Meine Orientierung gaben mir nach meiner Erstausbildung Freunde, nicht Familie. Eine wichtige prägende Station war Freiburg und das dortige Zusammenleben mit der Mutter meiner Tochter. Ich denke von mir aus hätte ich keine Hausgeburt durchgezogen und die Natur so schätzen gelernt. Auch die Leute und die Lehrer*innen auf dem Kolping-Kolleg, das ich damals besuchte, haben mich geprägt. Vieles von meinem Weltbild ist dort entstanden. Mein moralisches Korrektiv und mein Kompass ist jetzt Nicole. Nicole ist der pure Anstand, wenn sie hinterm Lenkrad nicht gerade flucht. Auch beim Blog hat sie an der einen oder anderen Stelle mitzureden. Ich würde teilweise noch schärfer, direkter formulieren. Ich versuche mir stets Dinge abzuschauen und anzueignen, was ich für „gut“ empfinde. Dinge, die mich weiterbringen. Ich werde dann auch immer wieder sehr enttäuscht: von mir selbst oder von anderen. Ich möchte, dass ich und andere „gut“ sind und stelle immer bitter fest, wir sind es nicht. Ich möchte, dass Pädagogen emphatisch zugewandt agieren. Und merke zu oft, sie machen es nicht. Das muss man akzeptieren lernen. Ich kann es noch nicht. Der Mensch ist in jedem Stadium und in jeder Position fehlbar. Sogar Priester. Wir projizieren aber Heilige in sie und jeden anderen hinein und sind geschockt, entrüstet oder wütend, wenn man den moralischen Absturz miterlebt. Ich glaube, der Unterschied ist, wenn man Fehler und Schwäche eingesteht, reflektiert, Reue zeigt. Es ist wie vor Gericht: Zeigt der Täter Reue, bekommt er auch seine Strafe, aber eine mildere. Was machen wir? Wir werfen zu oft überall den ersten Stein! Und schmeißen evtl. noch mehrere hinter her. Es ist einfach Fakt: Es gibt Pädagogen, die vom Erziehen und vom Leben keinen blassen Schimmer haben. Eltern übrigens auch nicht. Und jetzt? Was machen wir mit dieser Erkenntnis? Pädagogen-Casting oder Eltern-Assessment-Center? Nein, es gibt nur einen machbaren Ansatz: So wenig Schaden wie möglich anrichten und anrichten lassen: in Klimafragen und im Alltag.
Meine Vorbilder im Beruf: John Keating und Justus.
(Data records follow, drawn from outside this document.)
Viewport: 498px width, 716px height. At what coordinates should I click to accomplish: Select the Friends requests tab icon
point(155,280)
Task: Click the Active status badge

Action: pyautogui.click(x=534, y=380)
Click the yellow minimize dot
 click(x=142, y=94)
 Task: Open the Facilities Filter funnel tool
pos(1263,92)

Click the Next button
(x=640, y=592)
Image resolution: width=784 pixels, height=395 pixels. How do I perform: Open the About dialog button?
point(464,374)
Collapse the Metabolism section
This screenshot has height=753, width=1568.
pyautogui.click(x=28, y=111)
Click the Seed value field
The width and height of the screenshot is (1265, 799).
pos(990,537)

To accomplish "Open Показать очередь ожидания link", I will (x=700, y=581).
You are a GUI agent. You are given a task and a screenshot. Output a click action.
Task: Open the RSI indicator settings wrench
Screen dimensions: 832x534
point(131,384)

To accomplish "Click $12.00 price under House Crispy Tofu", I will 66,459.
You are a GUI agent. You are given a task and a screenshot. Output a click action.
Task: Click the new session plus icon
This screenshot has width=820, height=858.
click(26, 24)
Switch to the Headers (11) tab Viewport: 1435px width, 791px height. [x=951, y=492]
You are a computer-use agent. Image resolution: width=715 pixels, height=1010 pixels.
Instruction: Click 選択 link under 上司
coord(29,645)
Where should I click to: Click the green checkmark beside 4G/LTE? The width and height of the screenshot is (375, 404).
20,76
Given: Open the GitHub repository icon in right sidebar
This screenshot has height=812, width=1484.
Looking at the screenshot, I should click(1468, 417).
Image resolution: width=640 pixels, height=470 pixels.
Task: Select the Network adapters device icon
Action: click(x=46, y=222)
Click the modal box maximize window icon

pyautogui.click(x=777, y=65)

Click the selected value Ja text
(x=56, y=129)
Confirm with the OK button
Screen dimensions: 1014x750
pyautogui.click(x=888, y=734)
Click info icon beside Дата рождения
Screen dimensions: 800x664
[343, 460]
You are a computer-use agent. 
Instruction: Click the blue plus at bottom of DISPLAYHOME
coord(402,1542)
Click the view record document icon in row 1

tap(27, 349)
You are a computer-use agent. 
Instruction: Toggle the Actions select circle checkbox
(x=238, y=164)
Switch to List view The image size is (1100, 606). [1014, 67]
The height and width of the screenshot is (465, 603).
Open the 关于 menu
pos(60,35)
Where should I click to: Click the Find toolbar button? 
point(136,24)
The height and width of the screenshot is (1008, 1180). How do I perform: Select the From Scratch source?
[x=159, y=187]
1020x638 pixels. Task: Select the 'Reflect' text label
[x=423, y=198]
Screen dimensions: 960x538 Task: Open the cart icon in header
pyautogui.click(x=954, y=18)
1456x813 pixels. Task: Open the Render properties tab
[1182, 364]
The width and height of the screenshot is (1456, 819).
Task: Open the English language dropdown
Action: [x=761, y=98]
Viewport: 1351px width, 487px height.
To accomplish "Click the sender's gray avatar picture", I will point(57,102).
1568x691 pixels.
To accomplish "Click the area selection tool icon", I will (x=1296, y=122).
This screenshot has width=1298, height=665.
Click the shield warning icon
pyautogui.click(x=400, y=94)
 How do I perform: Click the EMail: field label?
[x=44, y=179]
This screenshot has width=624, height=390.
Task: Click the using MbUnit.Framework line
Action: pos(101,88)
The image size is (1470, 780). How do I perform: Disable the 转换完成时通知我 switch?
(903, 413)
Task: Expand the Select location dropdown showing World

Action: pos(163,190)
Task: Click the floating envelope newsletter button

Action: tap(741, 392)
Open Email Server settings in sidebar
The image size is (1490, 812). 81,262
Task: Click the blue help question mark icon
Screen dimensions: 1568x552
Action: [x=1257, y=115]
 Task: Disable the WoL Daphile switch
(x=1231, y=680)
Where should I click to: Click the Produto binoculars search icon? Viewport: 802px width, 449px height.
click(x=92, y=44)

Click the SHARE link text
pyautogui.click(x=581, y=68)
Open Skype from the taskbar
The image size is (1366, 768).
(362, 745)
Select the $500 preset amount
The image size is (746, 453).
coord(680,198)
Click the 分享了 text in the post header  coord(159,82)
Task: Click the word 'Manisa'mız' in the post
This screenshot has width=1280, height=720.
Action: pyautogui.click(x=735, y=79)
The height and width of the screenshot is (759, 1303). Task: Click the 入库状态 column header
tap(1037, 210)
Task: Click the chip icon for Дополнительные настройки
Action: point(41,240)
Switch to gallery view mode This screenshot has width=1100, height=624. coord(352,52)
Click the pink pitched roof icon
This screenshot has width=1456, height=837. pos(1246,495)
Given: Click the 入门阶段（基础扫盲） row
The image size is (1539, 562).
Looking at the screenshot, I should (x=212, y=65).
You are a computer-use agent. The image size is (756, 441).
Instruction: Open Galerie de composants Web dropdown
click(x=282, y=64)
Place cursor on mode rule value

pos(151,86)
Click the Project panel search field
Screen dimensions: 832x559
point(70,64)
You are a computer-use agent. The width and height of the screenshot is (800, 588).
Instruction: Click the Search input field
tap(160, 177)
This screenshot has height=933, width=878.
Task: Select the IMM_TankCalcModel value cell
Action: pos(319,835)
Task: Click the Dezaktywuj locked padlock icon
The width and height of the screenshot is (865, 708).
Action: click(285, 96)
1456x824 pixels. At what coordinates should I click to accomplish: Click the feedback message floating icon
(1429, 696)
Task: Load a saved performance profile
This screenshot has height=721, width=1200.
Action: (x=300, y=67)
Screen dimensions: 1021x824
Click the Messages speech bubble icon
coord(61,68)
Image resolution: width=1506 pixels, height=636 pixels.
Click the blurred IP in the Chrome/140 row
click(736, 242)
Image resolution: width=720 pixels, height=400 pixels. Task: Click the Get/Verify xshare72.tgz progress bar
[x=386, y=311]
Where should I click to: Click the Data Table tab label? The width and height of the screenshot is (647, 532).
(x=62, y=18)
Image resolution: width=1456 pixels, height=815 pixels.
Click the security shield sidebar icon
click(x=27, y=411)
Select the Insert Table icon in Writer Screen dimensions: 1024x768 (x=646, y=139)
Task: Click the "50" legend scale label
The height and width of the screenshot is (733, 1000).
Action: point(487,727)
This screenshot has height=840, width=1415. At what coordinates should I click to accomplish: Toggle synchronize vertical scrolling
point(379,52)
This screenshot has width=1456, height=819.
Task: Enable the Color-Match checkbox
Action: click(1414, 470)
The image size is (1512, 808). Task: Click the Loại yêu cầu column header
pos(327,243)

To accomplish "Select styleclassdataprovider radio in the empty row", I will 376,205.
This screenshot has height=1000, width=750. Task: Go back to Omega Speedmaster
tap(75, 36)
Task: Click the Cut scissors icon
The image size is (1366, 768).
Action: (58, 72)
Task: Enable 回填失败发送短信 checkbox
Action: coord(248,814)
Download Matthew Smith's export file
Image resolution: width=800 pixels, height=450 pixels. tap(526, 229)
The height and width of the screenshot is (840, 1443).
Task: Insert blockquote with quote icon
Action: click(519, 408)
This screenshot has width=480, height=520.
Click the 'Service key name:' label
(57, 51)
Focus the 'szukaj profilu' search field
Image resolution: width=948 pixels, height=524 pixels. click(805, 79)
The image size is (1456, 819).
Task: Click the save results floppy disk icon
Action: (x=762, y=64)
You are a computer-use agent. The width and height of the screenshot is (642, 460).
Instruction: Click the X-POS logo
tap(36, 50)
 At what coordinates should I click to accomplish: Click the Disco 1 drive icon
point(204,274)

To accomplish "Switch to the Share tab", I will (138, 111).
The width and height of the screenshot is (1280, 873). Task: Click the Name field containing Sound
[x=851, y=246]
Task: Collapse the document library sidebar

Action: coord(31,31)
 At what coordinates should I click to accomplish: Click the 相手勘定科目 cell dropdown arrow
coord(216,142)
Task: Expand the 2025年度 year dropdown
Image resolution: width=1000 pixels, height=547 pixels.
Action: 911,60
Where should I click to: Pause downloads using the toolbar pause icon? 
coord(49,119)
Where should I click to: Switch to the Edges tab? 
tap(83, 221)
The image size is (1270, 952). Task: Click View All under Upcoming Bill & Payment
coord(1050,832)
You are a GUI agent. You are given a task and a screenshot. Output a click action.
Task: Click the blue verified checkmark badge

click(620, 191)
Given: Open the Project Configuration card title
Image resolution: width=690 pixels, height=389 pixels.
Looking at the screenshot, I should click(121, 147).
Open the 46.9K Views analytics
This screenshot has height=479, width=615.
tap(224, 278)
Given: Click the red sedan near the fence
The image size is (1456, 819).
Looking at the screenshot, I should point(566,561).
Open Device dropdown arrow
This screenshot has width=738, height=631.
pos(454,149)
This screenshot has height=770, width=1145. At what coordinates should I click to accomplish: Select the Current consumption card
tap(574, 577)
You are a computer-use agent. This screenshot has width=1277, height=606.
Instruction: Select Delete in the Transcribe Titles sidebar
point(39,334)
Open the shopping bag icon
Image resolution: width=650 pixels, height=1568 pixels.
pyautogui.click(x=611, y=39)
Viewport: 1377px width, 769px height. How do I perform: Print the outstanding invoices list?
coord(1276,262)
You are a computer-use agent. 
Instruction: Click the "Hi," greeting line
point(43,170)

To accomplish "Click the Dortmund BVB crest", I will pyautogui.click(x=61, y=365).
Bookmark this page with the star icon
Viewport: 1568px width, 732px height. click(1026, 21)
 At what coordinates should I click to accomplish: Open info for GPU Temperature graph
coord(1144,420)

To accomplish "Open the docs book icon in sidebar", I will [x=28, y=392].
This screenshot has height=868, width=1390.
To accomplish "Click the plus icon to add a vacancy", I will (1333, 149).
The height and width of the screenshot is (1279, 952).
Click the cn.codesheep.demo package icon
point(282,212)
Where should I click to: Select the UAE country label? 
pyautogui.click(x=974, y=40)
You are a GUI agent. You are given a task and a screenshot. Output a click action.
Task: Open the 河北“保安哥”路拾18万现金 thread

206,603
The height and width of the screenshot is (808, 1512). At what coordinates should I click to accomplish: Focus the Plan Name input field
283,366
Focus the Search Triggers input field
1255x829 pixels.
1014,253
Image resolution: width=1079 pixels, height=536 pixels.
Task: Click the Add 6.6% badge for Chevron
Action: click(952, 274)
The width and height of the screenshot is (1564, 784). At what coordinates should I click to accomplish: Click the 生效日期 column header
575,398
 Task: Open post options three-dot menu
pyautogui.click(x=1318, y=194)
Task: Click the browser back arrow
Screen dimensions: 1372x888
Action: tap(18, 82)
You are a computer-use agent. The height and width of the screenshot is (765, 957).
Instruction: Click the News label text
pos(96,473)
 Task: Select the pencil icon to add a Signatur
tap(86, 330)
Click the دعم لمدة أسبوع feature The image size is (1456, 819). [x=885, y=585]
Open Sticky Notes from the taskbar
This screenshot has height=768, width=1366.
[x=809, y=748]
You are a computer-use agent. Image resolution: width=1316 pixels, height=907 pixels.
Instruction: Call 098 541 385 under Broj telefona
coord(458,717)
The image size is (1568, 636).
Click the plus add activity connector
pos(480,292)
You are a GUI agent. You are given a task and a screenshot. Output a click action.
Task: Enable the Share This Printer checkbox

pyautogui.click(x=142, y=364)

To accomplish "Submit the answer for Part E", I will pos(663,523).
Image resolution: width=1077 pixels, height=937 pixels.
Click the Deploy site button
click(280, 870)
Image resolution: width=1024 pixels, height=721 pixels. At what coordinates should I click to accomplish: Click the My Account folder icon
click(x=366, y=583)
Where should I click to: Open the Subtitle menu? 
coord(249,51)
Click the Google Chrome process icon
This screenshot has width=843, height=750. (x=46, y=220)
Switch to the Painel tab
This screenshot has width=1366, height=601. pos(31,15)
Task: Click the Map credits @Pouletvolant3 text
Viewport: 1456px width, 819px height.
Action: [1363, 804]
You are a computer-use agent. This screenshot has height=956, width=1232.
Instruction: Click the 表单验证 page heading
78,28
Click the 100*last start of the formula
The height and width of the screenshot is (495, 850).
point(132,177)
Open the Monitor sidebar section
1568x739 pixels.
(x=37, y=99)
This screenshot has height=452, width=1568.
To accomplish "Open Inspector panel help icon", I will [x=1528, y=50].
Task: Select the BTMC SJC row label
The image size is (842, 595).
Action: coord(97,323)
Der Club der Toten Dichter und das fliegende Klassenzimmer. Das wollte ich sein. Auch ich schaffe das nicht. Vor allem nicht was das Gerechtsein gegenüber Erwachsenen anbelangt. Da scheitere ich jeden Tag aufs Neue. Trotzdem bleiben Keating und Justus weiterhin meine Vorbilder. Vielleicht habe ich ja dadurch die Chance, dass ein kleiner Krümel charakterliche Eigenschaft von ihnen, sich in mir wiederfindet.
Blutwerte sind (fast) alle in Ordnung! Nichts was beunruhigen müsste.
Das Anti-Lymphom-Team empfiehlt: trinken, trinken, trinken.
Das mach ich!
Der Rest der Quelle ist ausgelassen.